Son zamanlarda Maliye Bakanlığı’nın iktidarın “baskı” aracı olarak kullanıldığı yönünde bir algı oluştu...
Kim kafasını iktidara karşı kaldırıyorsa sanki tepesinde Maliye’yi buluyormuş gibi.. Gerçek belki böyle olmayabilir... Ama algı böyle...
En son Tuncay Özkan Kanaltürk’ünün “mali kıskaca” alınarak etkisiz hale getirilmeye çalışıldığı tartışılıyor. Tuncay Özkan “17 milyon dolarlık varımı yoğumu Kanaltürk’e yatırdım” deyince hemen hakkında soruşturma başlatılmış... Tabii ki basında bazı arkadaşlarımız da Kanaltürk’e yapılanın gizli ya da dolaylı sansür olduğunu söylüyorlar. Ama bir şeyi de dillendirmiyorlar. Kanaltürk’ün “gölge adamvari” reklam toplama yöntemlerini.
Kanaltürk’ün Türkiye’nin önemli gruplarından “baskı” yoluyla reklam toplamaya çalıştığını, hatta birinden reklam karşılığı 5 milyon dolar istediğini, grup vermeyince bir gece programında saatlerce bu grup aleyhine yayın yaptığını... Bu konunun hem Cumhurbaşkanı Ahmet Necdet Sezer’e, hem de Başbakan Tayyip Erdoğan’a aksettirildiğini... Maliye’nin baskısı, sindirilme amaçlı yönlendirilmesi (algı düzeyinde bile) tabii ki önce Maliye’ye sonra demokrasiye zarar verir.

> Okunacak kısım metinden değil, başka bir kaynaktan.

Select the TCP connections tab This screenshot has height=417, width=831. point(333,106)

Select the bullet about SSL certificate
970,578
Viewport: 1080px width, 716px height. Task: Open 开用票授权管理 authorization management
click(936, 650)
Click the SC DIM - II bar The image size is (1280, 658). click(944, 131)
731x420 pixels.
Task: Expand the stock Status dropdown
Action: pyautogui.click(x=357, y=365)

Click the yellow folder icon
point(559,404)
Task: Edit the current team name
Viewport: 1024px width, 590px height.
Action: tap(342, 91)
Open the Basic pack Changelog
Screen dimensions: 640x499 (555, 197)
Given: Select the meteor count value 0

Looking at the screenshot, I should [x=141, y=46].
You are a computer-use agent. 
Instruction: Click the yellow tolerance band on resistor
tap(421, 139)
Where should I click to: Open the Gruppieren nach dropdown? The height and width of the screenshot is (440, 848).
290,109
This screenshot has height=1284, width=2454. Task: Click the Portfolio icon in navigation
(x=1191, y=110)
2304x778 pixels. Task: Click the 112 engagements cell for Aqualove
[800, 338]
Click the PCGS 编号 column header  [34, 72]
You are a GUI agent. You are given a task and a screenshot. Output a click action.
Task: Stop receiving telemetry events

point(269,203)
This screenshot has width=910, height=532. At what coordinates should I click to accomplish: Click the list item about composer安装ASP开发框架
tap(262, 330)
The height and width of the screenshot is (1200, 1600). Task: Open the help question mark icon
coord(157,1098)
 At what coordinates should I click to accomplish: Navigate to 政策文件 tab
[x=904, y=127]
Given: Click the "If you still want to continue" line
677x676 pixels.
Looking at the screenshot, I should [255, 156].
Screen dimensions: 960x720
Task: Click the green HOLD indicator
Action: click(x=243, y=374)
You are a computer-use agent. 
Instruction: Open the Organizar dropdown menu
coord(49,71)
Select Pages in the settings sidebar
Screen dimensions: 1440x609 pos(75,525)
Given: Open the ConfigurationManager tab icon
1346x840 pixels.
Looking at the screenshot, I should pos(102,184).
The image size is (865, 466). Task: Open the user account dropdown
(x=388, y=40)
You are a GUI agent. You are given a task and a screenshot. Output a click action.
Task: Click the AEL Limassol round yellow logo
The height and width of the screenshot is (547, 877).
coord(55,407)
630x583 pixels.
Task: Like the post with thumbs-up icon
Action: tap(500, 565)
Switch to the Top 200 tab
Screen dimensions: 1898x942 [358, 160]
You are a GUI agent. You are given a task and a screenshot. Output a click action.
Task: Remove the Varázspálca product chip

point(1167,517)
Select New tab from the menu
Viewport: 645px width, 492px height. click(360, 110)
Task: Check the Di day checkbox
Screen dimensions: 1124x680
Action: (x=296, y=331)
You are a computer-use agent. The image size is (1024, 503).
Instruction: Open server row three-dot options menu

Ama televizyon kanallarının her biri de birer tetikçiye (ideolojik tetikçi de olabilir) dönüşürse demokrasiye verilen zarar herhalde Maliye’nin demokrasiye verdiği zarardan az olmaz...
Ne dersiniz eğer bir standardımız varsa herkese aynı şekilde uygulamamız gerekmez mi?